本研究旨在评估PSMA-PET成像对根治性前列腺切除术后原发性前列腺癌疾病预后的预测能力。除了传统的病灶摄取测量外,评估还包括病灶到前列腺的距离,以加强风险分层和预后预测。
对190例诊断为原发性前列腺癌并接受前列腺切除术的男性进行初步筛查,最终103例患者符合入选标准。从68Ga-PSMA-11 PET图像中提取成像参数,包括病灶SUVmax、原发性代谢肿瘤体积(PMTV)、病灶到前列腺的最大距离(Dmax)以及病灶到前列腺的总距离(Dtotal)。根据原发性病灶摄取、肿瘤体积大小、Dmax距离和转移疾病的存在情况将结果进行二分法分类。使用Kaplan-Meier生存曲线和对数秩检验分析术后无生化复发生存期(BCRFS)。此外,进行单变量和多变量Cox回归分析以评估PET参数与生存结果的关联。
总结了临床和组织病理学特征,包括年龄、体重、身高、转移状态、基线PSA、活检Gleason评分、pt分期、切缘状态和淋巴结状态。中位随访20个月后,发生66例事件,估计3年BCRFS为46%。PSMA强度增加(SUVmax>17.06)与较差的BCRFS相关(对数秩p = 0.017)。原发性代谢肿瘤体积增加(PMTV>41.59 cm)也与较差的BCRFS相关(对数秩p = 0.003)。Dmax和Dtotal大于9.69 cm和11.95 cm被确定为BCRFS的阴性预后因素(对数秩p分别<0.001和p = 0.002)。基于PMTV和Dmax,将患者分为低、中、高风险组,3年BCRFS率分别为57%、31%和8%。

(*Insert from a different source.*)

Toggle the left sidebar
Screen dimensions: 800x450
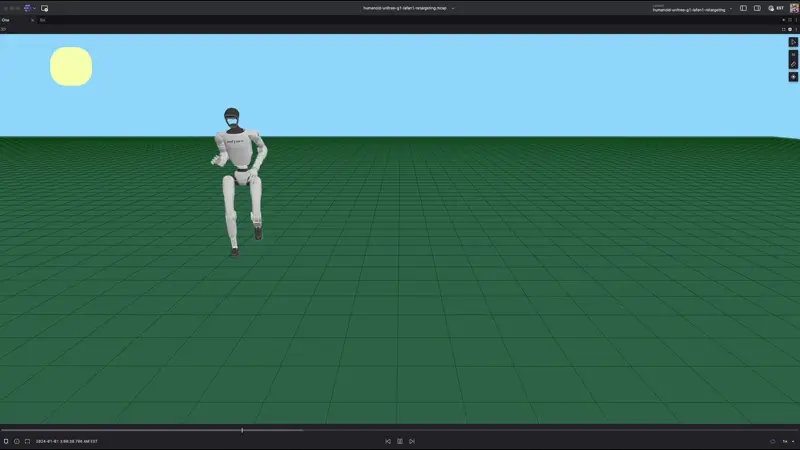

单变量Cox回归分析显示BCRFS与基线PSA(HR:1.69,95%CI 1.02 - 2.79,p = 0.042)、SUVmax(HR:1.56,95%CI 1.04 - 1.91,p = 0.018)、PMTV(HR:2.05,95%CI 1.26 - 3.34,p = 0.004)、Dmax(HR:2.24,95%CI 1.37 - 3.65,p = 0.001)和Dtotal(HR:2.11,95%CI 1.29 - 3.45,p = 0.003)等因素之间存在显著关联。多变量Cox回归分析确定最佳模型,其中PMTV(HR:2.57,p = 0.004)和Dmax(HR:1.98,p = 0.009)作为生化复发的独立预测因子(C指数 = 0.68)。
结合传统PET参数定义并评估病灶到前列腺的距离,以促进根治性前列腺切除术后原发性前列腺癌的术前风险分层。这些发现有助于改善预后预测,并强调PSMA-PET成像在加强前列腺癌患者管理策略方面的潜力。
迫切需要能够预测原发性前列腺癌患者治疗结果的非侵入性生物标志物。我们的研究引入了使用距离指标的概念,特别是基线PSMA-PET扫描中病灶到前列腺的距离,以改善前列腺切除术后生化复发的预测。这些距离指标考虑了病灶的空间分布,为评估肿瘤扩散及其对患者预后的影响提供了一种新方法。